* _Problem statement_: Among the entries below, find the line with "വീഡിയോ: സ്റ്റംപല്ലേ ആ", then quote it and each following line up to and including the line with "DWheel (174, 2434)", and nothing else.

* _Source records_:
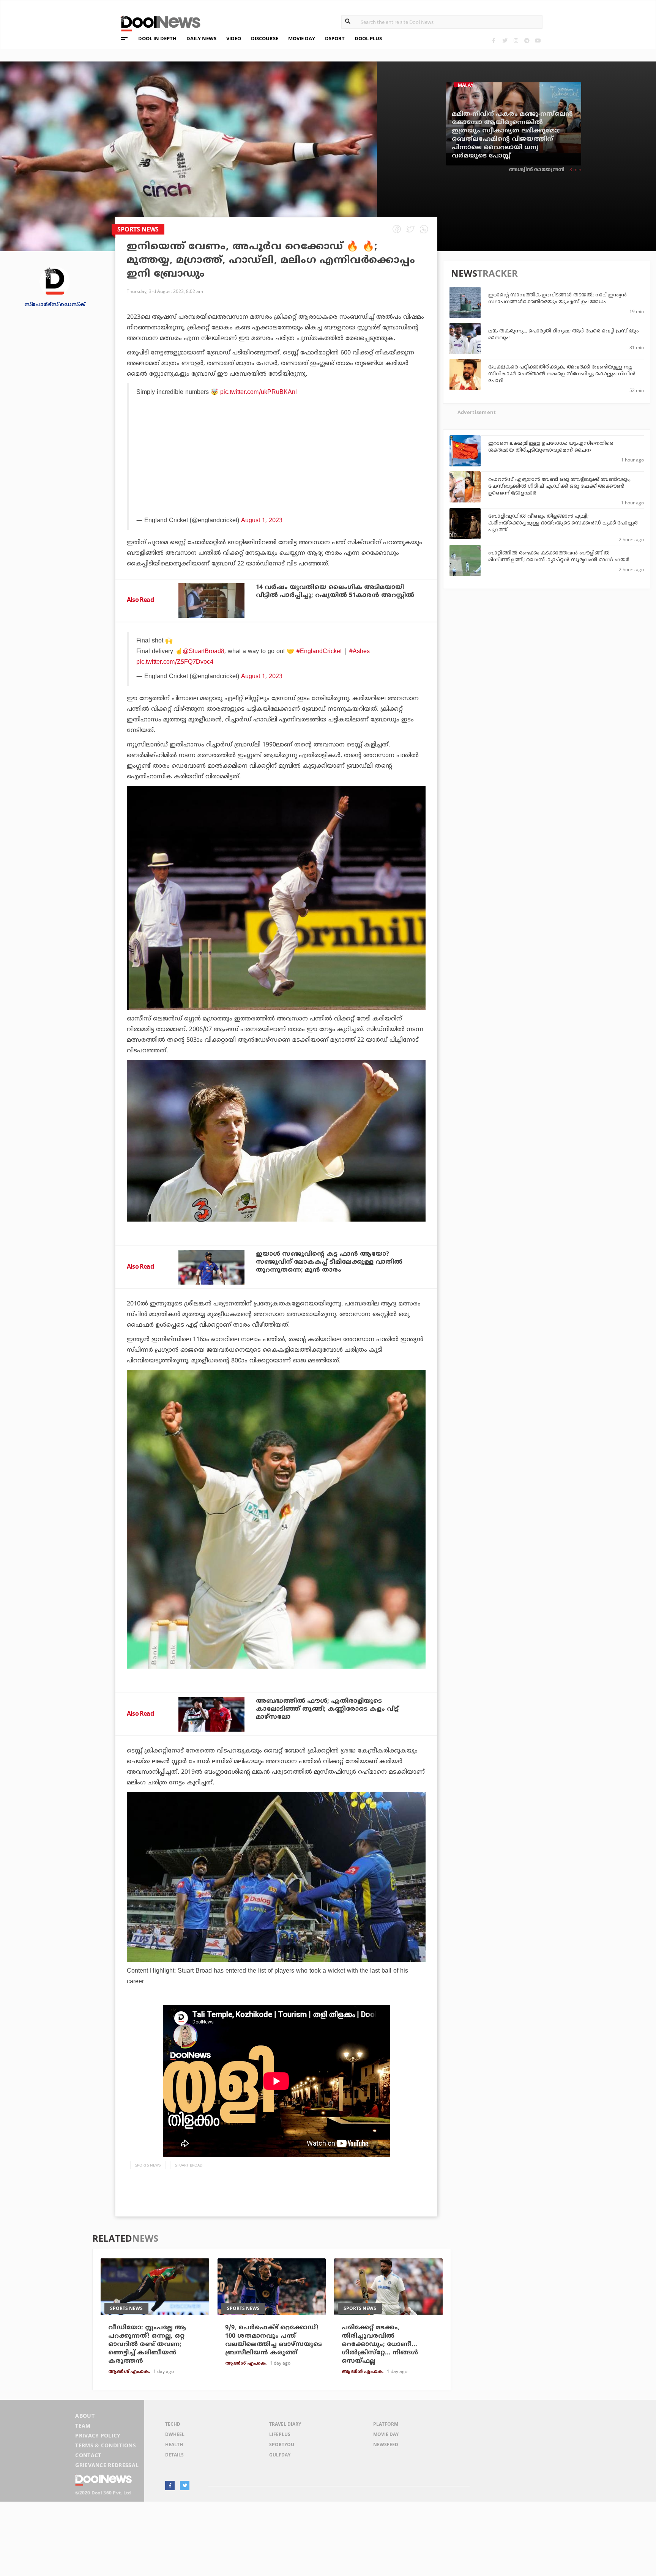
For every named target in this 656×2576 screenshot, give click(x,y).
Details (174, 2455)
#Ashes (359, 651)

---

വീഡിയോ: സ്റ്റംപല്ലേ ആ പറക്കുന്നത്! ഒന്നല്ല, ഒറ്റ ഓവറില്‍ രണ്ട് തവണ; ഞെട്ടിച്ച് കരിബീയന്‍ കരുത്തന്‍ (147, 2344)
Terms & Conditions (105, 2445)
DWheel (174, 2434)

* _Solution to this exercise_:
വീഡിയോ: സ്റ്റംപല്ലേ ആ പറക്കുന്നത്! ഒന്നല്ല, ഒറ്റ ഓവറില്‍ രണ്ട് തവണ; ഞെട്ടിച്ച് കരിബീയന്‍ കരുത്തന്‍ (147, 2344)
Terms & Conditions (105, 2445)
DWheel (174, 2434)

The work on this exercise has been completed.